Letter To The Editor
Why you should vote for Berine Sanders from now until March 10
Submitted by Sean Arent & Riley MacDonald
Dear Editor,
Record and Consistency
First off, Bernie talks about a lot. How do we know that he means it? There’s a saying that for every bad decision made in the past 30 years there’s a video of Bernie trying to stop it. This is something that I’ve found to be almost comically true. Throughout his entire career he’s never taken money from corporations or interest groups save for unions, something that is entirely anomalous in the modern history of American politics.
As a Climate Activist
I’m voting for Bernie because he’s always been on our side. As the mayor of Burlington, Vermont, he helped transform the city’s energy system to one hundred percent renewable energy. He’s been talking about greenhouse gas pollution and climate change before most people knew what it was, far before it was politically convenient. He was the first senator to oppose the disastrous Keystone Pipeline, and again led the way in opposing the Dakota Access Pipeline. I’ve been involved in many actions around “pressuring politicians to do the right thing,” but with Bernie it’s just about making him aware and then he’ll stand shoulder to shoulder with you. Bernie wants to ban fracking and offshore drilling just as much as I do, and isn’t afraid to say it. As a member of the Sunrise Movement, I recognize that Bernie has always supported the tenants of the Green New Deal, and if elected will be its champion, but most importantly Bernie Sanders knows that he can’t do this alone, and after his election the movement to transform this country and save the planet won’t be over, it will just have its first real fighting chance.
As a Racial Justice Activist
Bernie Sanders’ commitment to racial justice has been lifelong and his current approach is exactly what’s needed. Sanders organized with CORE and SNICC as a college student which produced the famous photo of him chained in solidarity before being arrested.

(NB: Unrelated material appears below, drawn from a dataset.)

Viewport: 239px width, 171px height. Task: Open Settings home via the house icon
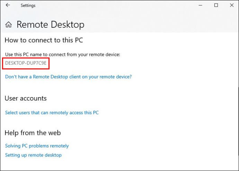(9, 25)
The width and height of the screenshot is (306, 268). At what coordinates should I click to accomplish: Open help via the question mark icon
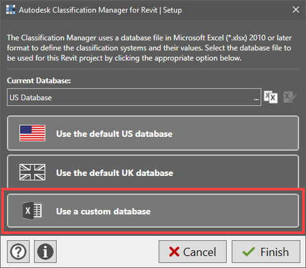pos(18,252)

However, over time, the Senator seemed to gravitate closer and closer to class issues discussing poverty and the need for universal programs. This strategy has been historically employed by American socialists and reformers in an effort to appease Whiteness. Of course such programs will disproportionately help those most alienated from housing and healthcare do stand to gain the most from such universal programs if they are developed and applied truly universally — historically the latter part has been unsuccessful. In August 2015 at Westlake in Seattle, a Sanders rally was disrupted by two Black Lives Matter activists. Whatever you feel about that action that moment created real growth and I and this campaign owe a debt to Marissa Janae Johnson and Mara Jaqueline Willaford who were mistreated by the crowd at that event. Part of the failure of 2016 was the lack of an attempt to make the campaign not just “tolerant” but overtly anti-racist. In 2020 I see a campaign that is not reactive but proactive that extends its platform to marginalized communities rather than speak for them or tokenize them. I see a campaign that understands the centrality of race in American history and has built a movement built with that knowledge that is not just class conscious but racially conscious. Such a campaign is the strongest possible tool for not only beating Trump in November but actually creating meaningful change.